| Work task |
Return the data that follows exactly. Include every line.

(Records from a collection)
++++++
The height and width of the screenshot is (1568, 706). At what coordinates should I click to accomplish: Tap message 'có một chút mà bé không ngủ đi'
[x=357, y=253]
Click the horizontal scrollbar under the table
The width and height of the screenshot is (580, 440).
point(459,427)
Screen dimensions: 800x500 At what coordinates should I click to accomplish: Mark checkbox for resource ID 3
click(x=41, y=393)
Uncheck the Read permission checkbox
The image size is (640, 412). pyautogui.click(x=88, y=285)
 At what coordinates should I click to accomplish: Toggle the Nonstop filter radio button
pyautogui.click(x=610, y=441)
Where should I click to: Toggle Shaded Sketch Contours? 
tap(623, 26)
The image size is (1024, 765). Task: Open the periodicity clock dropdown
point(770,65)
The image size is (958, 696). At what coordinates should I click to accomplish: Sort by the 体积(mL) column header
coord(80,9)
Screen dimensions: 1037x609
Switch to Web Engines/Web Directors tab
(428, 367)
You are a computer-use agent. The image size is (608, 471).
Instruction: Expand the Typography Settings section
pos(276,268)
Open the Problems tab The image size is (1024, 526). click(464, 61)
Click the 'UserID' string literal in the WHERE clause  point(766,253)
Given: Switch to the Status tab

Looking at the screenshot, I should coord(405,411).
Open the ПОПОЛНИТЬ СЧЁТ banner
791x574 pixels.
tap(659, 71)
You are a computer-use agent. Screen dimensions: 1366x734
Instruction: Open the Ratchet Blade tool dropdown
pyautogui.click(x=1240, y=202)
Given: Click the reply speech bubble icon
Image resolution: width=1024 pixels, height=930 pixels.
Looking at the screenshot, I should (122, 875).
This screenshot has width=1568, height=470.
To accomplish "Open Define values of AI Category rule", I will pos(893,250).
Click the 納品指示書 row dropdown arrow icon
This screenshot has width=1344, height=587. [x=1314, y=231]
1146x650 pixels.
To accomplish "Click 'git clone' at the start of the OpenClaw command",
++++++
| Answer section |
The height and width of the screenshot is (1568, 706). At what coordinates should I click to accomplish: Tap message 'có một chút mà bé không ngủ đi'
[x=357, y=253]
Click the horizontal scrollbar under the table
The width and height of the screenshot is (580, 440).
point(459,427)
Screen dimensions: 800x500 At what coordinates should I click to accomplish: Mark checkbox for resource ID 3
click(x=41, y=393)
Uncheck the Read permission checkbox
The image size is (640, 412). pyautogui.click(x=88, y=285)
 At what coordinates should I click to accomplish: Toggle the Nonstop filter radio button
pyautogui.click(x=610, y=441)
Where should I click to: Toggle Shaded Sketch Contours? 
tap(623, 26)
The image size is (1024, 765). Task: Open the periodicity clock dropdown
point(770,65)
The image size is (958, 696). At what coordinates should I click to accomplish: Sort by the 体积(mL) column header
coord(80,9)
Screen dimensions: 1037x609
Switch to Web Engines/Web Directors tab
(428, 367)
You are a computer-use agent. The image size is (608, 471).
Instruction: Expand the Typography Settings section
pos(276,268)
Open the Problems tab The image size is (1024, 526). click(464, 61)
Click the 'UserID' string literal in the WHERE clause  point(766,253)
Given: Switch to the Status tab

Looking at the screenshot, I should coord(405,411).
Open the ПОПОЛНИТЬ СЧЁТ banner
791x574 pixels.
tap(659, 71)
You are a computer-use agent. Screen dimensions: 1366x734
Instruction: Open the Ratchet Blade tool dropdown
pyautogui.click(x=1240, y=202)
Given: Click the reply speech bubble icon
Image resolution: width=1024 pixels, height=930 pixels.
Looking at the screenshot, I should (122, 875).
This screenshot has width=1568, height=470.
To accomplish "Open Define values of AI Category rule", I will pos(893,250).
Click the 納品指示書 row dropdown arrow icon
This screenshot has width=1344, height=587. [x=1314, y=231]
1146x650 pixels.
To accomplish "Click 'git clone' at the start of the OpenClaw command",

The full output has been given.